### REQUIREMENT 1
Copy the Russian Abs post from "They were brutal" to "two more times.", switching every "floor" to "mat".

PAINGRUNT

Today in circus strength & fitness class we did burpees. Then we did something even worse. Something known simply as “Russian Abs”.

They were brutal and horrible and my inner sadist wants to make me do some every fucking day.

1. Lie on your back, arms and legs straight. Arms are above your head.
2.Lift your arms and legs slightly off the floor.
3. Keeping your legs off the floor, lift your torso up towards verticality.
4. Go back down to 2; repeat 3/2 two more times.
5. Do 3/2 again, except lifting your legs up and keeping your torso slightly off the ground. 3x for this, too.
6. Lift arms and legs together. Yeah. Good luck with doing this once, lay alone three times.

You’re not done.

7. Roll onto one side. Stretch arms and legs out. Keep them just off the ground.
8. 3x: lift arms/torso.
9. 3x: lift legs.
10. 3x: lift arms and legs. Consider weeping.

11. Roll onto the other side. It must suffer identically.

12. On your front. One last time. Same as the first round except you’re on your belly bending backwards, instead of on your back bending forwards.

13. Weep openly. Embrace Mother Earth; be thankful for her support. You are done with the horror of Russian Abs. You may want to lie to your body and say you will never do them again.

This is what I signed up for. I hate my past self.

Also it turns out that the school is going to be closed on the day I was planning on skipping the Strength & Flexibility class for my impulsive trip to the desert. Yay!

### REQUIREMENT 2
Express the item-finding listing from the line with "Click the search magnifier icon" to the line with "Action: [x=79, y=290]" as a Markdown table with the columns Row and Line. Skip blank lines.

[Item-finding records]
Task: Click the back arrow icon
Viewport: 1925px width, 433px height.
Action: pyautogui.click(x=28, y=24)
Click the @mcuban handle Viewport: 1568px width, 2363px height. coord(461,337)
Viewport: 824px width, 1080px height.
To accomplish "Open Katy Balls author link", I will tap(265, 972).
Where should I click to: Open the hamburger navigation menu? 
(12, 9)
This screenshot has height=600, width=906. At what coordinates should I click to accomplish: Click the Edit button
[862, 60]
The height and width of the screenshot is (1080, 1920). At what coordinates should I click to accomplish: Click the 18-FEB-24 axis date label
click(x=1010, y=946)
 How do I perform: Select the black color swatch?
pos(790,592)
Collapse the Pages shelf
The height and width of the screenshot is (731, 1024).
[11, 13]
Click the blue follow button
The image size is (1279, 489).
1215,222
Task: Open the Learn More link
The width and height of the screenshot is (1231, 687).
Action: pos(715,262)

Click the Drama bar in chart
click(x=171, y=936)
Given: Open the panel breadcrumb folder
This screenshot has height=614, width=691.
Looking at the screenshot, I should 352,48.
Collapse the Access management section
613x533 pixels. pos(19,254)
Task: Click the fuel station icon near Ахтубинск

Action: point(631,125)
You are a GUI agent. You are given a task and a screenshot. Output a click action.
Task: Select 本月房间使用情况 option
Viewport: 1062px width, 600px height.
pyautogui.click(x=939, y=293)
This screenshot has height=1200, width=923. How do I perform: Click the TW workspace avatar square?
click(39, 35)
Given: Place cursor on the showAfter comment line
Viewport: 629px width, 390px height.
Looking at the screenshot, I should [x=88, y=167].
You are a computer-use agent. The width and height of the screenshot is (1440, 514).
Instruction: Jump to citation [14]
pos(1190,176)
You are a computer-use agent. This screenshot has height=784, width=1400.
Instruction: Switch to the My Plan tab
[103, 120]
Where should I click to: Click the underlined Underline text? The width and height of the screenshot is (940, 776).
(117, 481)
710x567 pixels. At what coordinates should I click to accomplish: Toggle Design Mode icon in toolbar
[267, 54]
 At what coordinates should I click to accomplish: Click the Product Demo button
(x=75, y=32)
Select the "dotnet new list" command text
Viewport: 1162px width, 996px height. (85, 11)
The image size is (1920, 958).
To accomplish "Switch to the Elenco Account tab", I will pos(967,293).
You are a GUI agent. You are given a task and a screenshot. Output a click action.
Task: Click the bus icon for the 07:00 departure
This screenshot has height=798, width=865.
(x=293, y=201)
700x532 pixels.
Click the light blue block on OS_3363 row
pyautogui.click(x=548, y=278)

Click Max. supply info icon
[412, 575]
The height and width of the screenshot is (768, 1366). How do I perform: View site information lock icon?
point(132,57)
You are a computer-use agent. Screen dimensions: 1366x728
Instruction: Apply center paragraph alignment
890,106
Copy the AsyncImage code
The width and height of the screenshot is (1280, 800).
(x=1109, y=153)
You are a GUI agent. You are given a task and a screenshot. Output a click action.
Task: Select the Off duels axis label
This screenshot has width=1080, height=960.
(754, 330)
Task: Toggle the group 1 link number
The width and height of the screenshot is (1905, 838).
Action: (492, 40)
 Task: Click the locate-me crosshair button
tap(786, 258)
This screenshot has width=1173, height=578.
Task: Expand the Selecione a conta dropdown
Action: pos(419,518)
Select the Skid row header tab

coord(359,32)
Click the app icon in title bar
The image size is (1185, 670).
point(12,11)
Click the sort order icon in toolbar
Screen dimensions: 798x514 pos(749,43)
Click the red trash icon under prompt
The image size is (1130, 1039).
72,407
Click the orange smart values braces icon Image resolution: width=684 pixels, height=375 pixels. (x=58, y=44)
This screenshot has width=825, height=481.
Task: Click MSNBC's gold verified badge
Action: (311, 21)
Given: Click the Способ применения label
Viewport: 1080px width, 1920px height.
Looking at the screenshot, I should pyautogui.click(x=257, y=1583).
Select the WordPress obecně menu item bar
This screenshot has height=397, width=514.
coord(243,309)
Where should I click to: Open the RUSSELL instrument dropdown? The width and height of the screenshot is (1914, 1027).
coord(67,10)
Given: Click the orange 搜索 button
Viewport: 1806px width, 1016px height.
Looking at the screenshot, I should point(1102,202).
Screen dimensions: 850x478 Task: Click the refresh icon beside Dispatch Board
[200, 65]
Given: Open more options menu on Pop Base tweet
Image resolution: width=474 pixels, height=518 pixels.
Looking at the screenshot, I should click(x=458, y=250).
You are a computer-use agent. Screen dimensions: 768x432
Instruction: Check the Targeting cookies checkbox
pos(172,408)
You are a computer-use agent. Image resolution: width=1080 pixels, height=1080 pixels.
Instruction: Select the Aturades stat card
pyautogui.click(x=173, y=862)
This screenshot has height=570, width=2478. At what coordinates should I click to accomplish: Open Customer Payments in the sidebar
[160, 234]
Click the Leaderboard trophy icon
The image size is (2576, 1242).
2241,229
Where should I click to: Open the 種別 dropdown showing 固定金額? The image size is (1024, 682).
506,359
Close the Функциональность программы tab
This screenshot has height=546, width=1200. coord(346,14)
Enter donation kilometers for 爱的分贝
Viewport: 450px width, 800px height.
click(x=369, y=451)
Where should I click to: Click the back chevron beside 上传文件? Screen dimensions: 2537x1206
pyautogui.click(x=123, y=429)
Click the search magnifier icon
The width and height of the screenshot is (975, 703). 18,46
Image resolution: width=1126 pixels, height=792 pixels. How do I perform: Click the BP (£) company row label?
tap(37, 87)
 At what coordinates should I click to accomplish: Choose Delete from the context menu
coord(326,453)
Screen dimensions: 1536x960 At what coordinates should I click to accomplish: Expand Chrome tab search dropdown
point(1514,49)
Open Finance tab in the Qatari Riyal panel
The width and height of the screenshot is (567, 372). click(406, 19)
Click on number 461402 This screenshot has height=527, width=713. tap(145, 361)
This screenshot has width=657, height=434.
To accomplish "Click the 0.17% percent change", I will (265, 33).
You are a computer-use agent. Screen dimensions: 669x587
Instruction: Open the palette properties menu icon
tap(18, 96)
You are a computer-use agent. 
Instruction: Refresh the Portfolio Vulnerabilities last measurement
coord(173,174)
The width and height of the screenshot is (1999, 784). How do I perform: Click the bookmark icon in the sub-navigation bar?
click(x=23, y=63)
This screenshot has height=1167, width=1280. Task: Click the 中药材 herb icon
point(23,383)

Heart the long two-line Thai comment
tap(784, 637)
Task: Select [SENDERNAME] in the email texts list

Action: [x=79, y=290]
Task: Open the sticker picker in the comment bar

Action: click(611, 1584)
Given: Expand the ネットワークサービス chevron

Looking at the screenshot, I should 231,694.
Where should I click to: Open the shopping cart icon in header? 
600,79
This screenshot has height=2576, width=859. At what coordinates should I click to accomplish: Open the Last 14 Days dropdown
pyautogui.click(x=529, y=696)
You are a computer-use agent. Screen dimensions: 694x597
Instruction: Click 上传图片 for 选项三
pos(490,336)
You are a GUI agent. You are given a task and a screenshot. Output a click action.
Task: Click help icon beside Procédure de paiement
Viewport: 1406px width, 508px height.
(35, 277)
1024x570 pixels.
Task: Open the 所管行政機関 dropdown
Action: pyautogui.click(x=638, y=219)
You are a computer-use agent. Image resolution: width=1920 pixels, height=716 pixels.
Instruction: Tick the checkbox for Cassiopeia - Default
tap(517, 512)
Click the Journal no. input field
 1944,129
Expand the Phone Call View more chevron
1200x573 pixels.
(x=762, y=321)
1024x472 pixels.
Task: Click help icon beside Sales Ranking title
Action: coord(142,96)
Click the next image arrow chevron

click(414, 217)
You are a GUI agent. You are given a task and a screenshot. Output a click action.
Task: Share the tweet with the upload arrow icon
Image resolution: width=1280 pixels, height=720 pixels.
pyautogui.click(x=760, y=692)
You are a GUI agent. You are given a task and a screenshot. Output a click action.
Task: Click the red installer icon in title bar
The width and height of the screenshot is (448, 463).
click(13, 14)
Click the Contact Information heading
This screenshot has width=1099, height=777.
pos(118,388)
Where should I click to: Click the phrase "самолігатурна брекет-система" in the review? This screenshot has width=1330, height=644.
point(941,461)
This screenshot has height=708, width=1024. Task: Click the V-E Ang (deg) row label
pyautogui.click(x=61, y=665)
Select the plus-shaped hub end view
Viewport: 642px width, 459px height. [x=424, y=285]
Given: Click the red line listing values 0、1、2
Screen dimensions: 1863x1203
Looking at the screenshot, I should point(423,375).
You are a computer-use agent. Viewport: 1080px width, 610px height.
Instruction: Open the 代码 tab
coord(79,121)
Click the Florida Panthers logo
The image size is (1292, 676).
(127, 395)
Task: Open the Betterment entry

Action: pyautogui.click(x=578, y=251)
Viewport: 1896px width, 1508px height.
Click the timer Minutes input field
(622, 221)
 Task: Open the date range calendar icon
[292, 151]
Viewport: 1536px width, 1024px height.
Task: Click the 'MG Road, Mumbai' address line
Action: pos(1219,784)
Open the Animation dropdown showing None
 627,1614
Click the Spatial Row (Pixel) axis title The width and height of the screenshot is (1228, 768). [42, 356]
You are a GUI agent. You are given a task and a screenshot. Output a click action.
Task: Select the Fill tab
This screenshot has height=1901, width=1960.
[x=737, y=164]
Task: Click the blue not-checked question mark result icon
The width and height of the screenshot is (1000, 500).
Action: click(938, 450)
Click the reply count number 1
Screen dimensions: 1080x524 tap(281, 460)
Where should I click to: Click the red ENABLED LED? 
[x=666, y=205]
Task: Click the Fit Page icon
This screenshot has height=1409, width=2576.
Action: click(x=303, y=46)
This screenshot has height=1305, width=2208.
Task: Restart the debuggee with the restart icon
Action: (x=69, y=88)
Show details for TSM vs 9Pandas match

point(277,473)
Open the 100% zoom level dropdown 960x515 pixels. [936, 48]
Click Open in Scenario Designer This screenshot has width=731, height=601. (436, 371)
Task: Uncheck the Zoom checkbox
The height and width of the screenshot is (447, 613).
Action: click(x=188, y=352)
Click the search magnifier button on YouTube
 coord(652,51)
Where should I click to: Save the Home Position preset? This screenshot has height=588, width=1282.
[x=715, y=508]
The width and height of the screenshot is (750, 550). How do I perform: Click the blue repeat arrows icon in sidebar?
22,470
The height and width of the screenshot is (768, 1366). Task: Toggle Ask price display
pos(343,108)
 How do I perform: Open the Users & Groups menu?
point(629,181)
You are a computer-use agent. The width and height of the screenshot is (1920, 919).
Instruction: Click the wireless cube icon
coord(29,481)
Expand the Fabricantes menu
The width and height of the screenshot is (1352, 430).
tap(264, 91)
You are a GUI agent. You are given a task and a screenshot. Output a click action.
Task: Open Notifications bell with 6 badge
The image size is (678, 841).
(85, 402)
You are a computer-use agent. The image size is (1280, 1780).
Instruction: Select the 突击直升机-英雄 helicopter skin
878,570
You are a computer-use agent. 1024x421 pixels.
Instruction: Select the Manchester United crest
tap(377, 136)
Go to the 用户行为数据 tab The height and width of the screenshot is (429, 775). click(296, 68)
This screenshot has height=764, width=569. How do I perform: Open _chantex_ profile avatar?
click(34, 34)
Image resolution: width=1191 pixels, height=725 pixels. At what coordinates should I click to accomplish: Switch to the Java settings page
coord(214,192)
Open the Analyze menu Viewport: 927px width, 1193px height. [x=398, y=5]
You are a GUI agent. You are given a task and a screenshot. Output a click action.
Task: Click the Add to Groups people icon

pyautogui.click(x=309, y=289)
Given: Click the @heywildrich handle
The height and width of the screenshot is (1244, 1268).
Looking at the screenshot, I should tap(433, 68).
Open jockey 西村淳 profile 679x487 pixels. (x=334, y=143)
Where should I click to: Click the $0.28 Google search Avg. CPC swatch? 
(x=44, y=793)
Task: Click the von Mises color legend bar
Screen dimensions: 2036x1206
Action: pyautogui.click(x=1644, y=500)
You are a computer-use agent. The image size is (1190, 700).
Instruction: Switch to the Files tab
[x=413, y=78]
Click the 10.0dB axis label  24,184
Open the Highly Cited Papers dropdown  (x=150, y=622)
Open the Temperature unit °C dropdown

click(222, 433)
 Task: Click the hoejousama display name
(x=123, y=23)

### WORKED ANSWER 1
They were brutal and horrible and my inner sadist wants to make me do some every fucking day.

1. Lie on your back, arms and legs straight. Arms are above your head.
2.Lift your arms and legs slightly off the mat.
3. Keeping your legs off the mat, lift your torso up towards verticality.
4. Go back down to 2; repeat 3/2 two more times.

### WORKED ANSWER 2
| Row | Line |
|---|---|
| 1 | Click the search magnifier icon |
| 2 | The width and height of the screenshot is (975, 703). 18,46 |
| 3 | Image resolution: width=1126 pixels, height=792 pixels. How do I perform: Click the BP (£) company row label? |
| 4 | tap(37, 87) |
| 5 |  At what coordinates should I click to accomplish: Choose Delete from the context menu |
| 6 | coord(326,453) |
| 7 | Screen dimensions: 1536x960 At what coordinates should I click to accomplish: Expand Chrome tab search dropdown |
| 8 | point(1514,49) |
| 9 | Open Finance tab in the Qatari Riyal panel |
| 10 | The width and height of the screenshot is (567, 372). click(406, 19) |
| 11 | Click on number 461402 This screenshot has height=527, width=713. tap(145, 361) |
| 12 | This screenshot has width=657, height=434. |
| 13 | To accomplish "Click the 0.17% percent change", I will (265, 33). |
| 14 | You are a computer-use agent. Screen dimensions: 669x587 |
| 15 | Instruction: Open the palette properties menu icon |
| 16 | tap(18, 96) |
| 17 | You are a computer-use agent.  |
| 18 | Instruction: Refresh the Portfolio Vulnerabilities last measurement |
| 19 | coord(173,174) |
| 20 | The width and height of the screenshot is (1999, 784). How do I perform: Click the bookmark icon in the sub-navigation bar? |
| 21 | click(x=23, y=63) |
| 22 | This screenshot has height=1167, width=1280. Task: Click the 中药材 herb icon |
| 23 | point(23,383) |
| 24 | Heart the long two-line Thai comment |
| 25 | tap(784, 637) |
| 26 | Task: Select [SENDERNAME] in the email texts list |
| 27 | Action: [x=79, y=290] |